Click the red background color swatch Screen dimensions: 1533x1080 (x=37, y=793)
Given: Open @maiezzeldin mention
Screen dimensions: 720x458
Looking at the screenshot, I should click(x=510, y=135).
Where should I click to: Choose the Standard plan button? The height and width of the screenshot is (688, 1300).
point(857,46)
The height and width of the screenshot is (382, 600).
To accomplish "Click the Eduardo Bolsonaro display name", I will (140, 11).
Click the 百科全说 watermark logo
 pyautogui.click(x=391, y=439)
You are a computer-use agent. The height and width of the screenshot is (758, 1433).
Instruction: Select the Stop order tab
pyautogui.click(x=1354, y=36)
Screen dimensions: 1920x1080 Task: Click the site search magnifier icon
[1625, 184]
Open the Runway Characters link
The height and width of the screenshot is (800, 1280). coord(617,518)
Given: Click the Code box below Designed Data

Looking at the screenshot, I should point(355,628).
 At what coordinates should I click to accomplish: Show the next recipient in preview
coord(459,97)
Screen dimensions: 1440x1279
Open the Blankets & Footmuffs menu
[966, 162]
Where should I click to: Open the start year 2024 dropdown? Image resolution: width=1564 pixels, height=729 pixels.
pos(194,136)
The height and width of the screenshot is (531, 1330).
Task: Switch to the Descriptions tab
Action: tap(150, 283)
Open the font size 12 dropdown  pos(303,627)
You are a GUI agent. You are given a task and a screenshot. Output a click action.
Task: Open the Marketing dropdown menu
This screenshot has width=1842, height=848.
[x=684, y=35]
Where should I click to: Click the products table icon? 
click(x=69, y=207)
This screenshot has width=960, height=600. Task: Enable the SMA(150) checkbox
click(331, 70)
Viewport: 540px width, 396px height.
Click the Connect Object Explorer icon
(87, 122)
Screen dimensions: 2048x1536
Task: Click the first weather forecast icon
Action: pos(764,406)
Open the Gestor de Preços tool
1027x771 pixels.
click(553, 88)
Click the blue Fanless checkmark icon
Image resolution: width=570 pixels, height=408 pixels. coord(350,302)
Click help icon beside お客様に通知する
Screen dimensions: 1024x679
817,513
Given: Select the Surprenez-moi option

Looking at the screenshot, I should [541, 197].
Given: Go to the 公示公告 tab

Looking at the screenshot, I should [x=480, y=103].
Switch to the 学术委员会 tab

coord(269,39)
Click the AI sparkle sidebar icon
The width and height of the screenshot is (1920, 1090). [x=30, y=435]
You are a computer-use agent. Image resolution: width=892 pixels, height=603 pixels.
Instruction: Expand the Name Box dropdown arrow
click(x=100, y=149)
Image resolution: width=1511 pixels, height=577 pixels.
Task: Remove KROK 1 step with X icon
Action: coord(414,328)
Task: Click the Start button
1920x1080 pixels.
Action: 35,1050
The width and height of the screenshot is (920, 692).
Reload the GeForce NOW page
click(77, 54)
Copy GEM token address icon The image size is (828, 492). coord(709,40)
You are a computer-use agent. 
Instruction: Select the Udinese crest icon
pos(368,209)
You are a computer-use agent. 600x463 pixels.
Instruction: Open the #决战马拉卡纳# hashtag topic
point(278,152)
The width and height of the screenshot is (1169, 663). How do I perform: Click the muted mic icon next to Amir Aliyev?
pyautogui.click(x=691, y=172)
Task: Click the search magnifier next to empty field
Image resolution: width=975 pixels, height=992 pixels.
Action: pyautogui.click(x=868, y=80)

WHAT IS ASKED: Rewrite everything from the line containing "You are a computer-use agent. The" down to the line containing "[1625, 184]", renaming "Stop order" to "Limit order" and keeping all else the same. Return only those lines.

TASK ANSWER:
You are a computer-use agent. The height and width of the screenshot is (758, 1433).
Instruction: Select the Limit order tab
pyautogui.click(x=1354, y=36)
Screen dimensions: 1920x1080 Task: Click the site search magnifier icon
[1625, 184]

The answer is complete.